> _PROBLEM REQUIREMENTS_:
Nothing is needed except the lines below that run from the one with "[Logo] (694, 89)" through the one with "FAQ (1331, 1245)", repeated exactly.

BEGIN EXCERPTED RECORDS

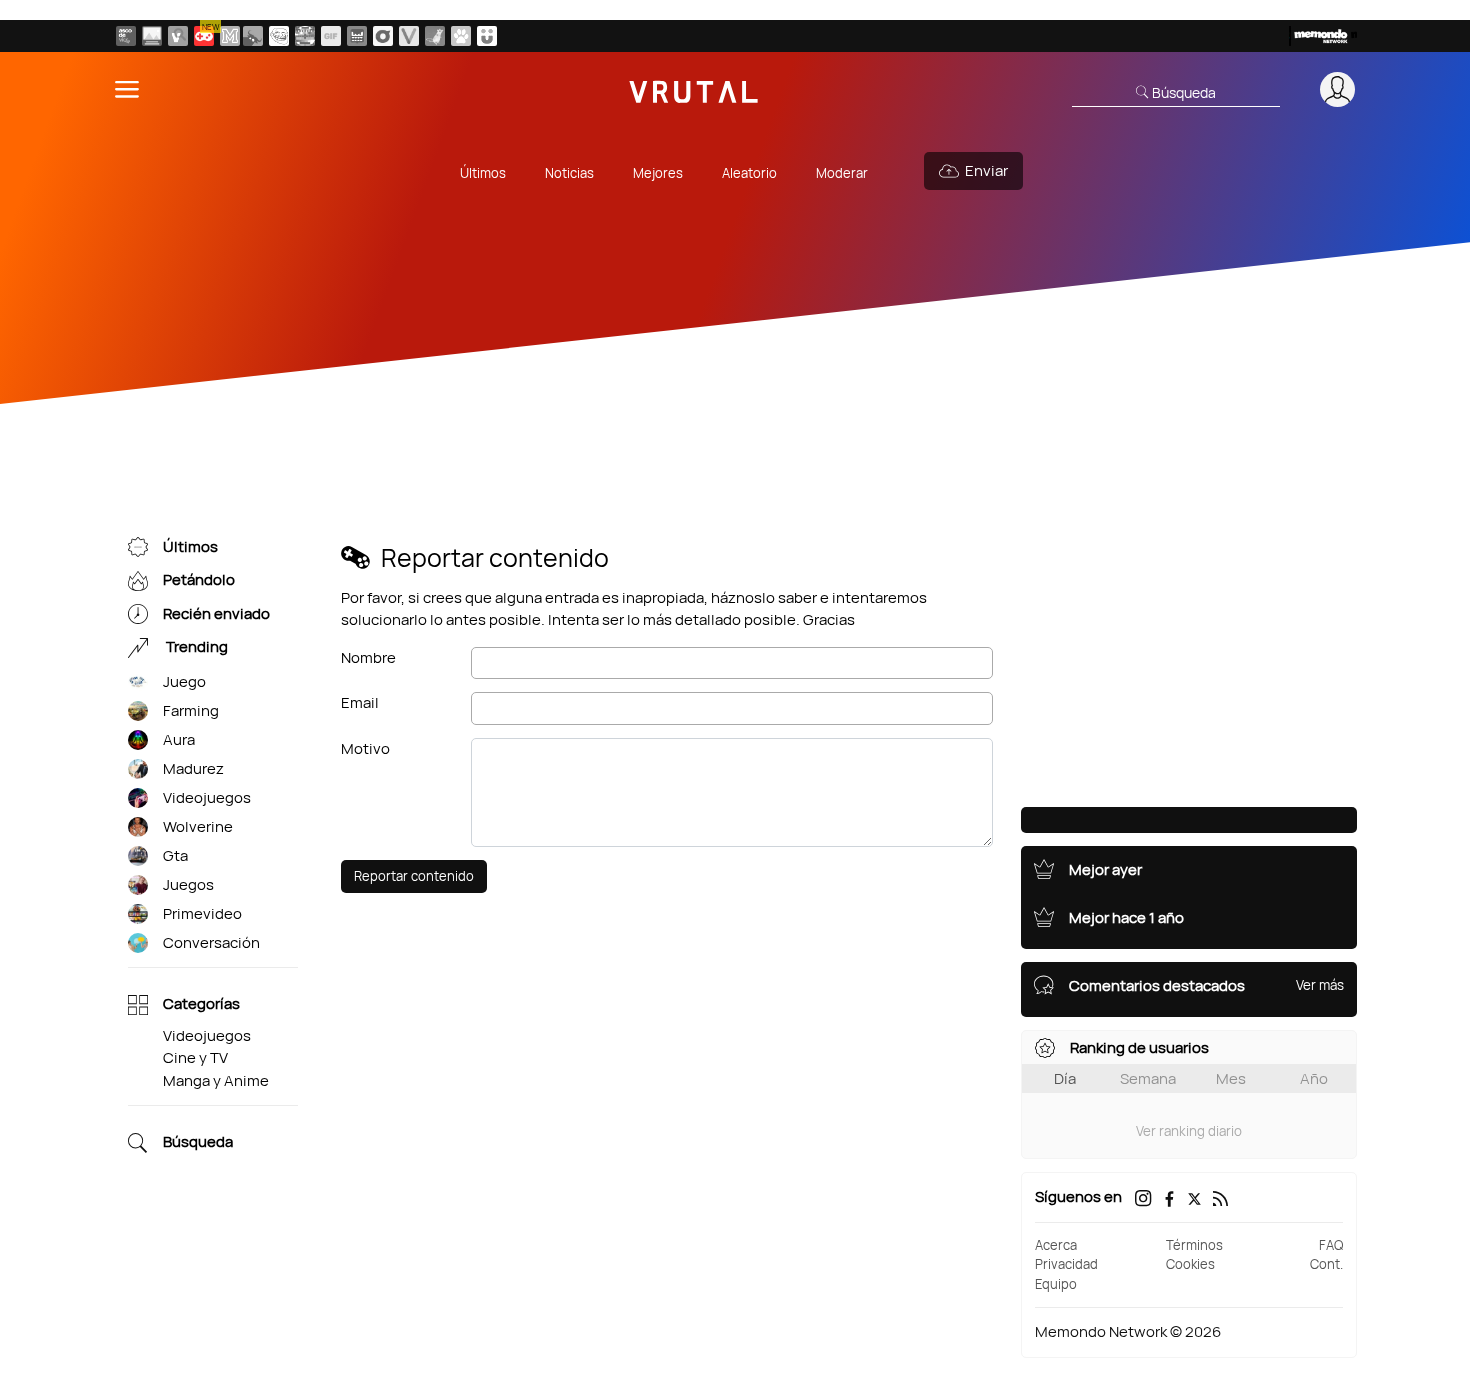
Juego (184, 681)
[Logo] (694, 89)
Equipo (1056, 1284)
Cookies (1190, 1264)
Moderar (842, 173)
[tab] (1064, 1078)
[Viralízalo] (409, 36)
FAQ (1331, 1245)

END EXCERPTED RECORDS
BEGIN EXCERPTED RECORDS

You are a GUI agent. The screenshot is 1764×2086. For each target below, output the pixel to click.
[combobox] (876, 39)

END EXCERPTED RECORDS

> _RESULT FOR THIS TASK_:
[Logo] (694, 89)
Equipo (1056, 1284)
Cookies (1190, 1264)
Moderar (842, 173)
[tab] (1064, 1078)
[Viralízalo] (409, 36)
FAQ (1331, 1245)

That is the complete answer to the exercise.